Can you reproduce every entry below word for word, leaving nothing out and changing nothing?

--- RECORDS TO USE ---

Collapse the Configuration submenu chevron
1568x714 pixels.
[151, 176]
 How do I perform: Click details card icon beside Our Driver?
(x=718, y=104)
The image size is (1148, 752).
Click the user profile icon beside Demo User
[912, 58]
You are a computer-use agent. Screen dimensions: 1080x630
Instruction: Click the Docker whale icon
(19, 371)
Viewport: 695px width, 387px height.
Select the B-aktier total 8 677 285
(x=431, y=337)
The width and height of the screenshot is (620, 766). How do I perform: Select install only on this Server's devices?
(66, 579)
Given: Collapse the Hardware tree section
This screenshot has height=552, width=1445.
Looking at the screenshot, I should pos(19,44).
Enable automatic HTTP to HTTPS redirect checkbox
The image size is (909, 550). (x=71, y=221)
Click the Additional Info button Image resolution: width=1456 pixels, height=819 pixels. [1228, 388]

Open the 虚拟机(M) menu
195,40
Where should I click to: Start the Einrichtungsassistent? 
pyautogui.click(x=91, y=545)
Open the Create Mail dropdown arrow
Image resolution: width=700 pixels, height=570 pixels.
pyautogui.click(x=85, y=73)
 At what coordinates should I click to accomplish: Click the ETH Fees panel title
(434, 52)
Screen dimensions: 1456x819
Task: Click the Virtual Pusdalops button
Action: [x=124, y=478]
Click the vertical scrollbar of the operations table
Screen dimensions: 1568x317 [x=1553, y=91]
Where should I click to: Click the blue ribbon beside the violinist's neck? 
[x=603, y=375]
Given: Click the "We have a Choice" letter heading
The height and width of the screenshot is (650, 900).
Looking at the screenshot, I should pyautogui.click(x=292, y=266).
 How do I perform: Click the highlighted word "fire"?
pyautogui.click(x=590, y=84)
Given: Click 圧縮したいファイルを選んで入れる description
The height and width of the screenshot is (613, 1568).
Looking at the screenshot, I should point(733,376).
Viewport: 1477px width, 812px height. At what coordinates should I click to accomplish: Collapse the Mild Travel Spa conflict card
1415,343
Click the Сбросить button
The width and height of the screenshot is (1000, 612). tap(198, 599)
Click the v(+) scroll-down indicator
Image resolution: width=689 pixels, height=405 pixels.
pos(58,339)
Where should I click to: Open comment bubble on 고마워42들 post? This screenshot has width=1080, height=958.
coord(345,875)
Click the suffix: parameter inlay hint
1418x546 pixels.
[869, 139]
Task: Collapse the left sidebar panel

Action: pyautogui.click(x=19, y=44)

---

▶ **RESULT OF THE TASK**
Collapse the Configuration submenu chevron
1568x714 pixels.
[151, 176]
 How do I perform: Click details card icon beside Our Driver?
(x=718, y=104)
The image size is (1148, 752).
Click the user profile icon beside Demo User
[912, 58]
You are a computer-use agent. Screen dimensions: 1080x630
Instruction: Click the Docker whale icon
(19, 371)
Viewport: 695px width, 387px height.
Select the B-aktier total 8 677 285
(x=431, y=337)
The width and height of the screenshot is (620, 766). How do I perform: Select install only on this Server's devices?
(66, 579)
Given: Collapse the Hardware tree section
This screenshot has height=552, width=1445.
Looking at the screenshot, I should pos(19,44).
Enable automatic HTTP to HTTPS redirect checkbox
The image size is (909, 550). (x=71, y=221)
Click the Additional Info button Image resolution: width=1456 pixels, height=819 pixels. [1228, 388]

Open the 虚拟机(M) menu
195,40
Where should I click to: Start the Einrichtungsassistent? 
pyautogui.click(x=91, y=545)
Open the Create Mail dropdown arrow
Image resolution: width=700 pixels, height=570 pixels.
pyautogui.click(x=85, y=73)
 At what coordinates should I click to accomplish: Click the ETH Fees panel title
(434, 52)
Screen dimensions: 1456x819
Task: Click the Virtual Pusdalops button
Action: [x=124, y=478]
Click the vertical scrollbar of the operations table
Screen dimensions: 1568x317 [x=1553, y=91]
Where should I click to: Click the blue ribbon beside the violinist's neck? 
[x=603, y=375]
Given: Click the "We have a Choice" letter heading
The height and width of the screenshot is (650, 900).
Looking at the screenshot, I should pyautogui.click(x=292, y=266).
 How do I perform: Click the highlighted word "fire"?
pyautogui.click(x=590, y=84)
Given: Click 圧縮したいファイルを選んで入れる description
The height and width of the screenshot is (613, 1568).
Looking at the screenshot, I should point(733,376).
Viewport: 1477px width, 812px height. At what coordinates should I click to accomplish: Collapse the Mild Travel Spa conflict card
1415,343
Click the Сбросить button
The width and height of the screenshot is (1000, 612). tap(198, 599)
Click the v(+) scroll-down indicator
Image resolution: width=689 pixels, height=405 pixels.
pos(58,339)
Where should I click to: Open comment bubble on 고마워42들 post? This screenshot has width=1080, height=958.
coord(345,875)
Click the suffix: parameter inlay hint
1418x546 pixels.
[869, 139]
Task: Collapse the left sidebar panel

Action: pyautogui.click(x=19, y=44)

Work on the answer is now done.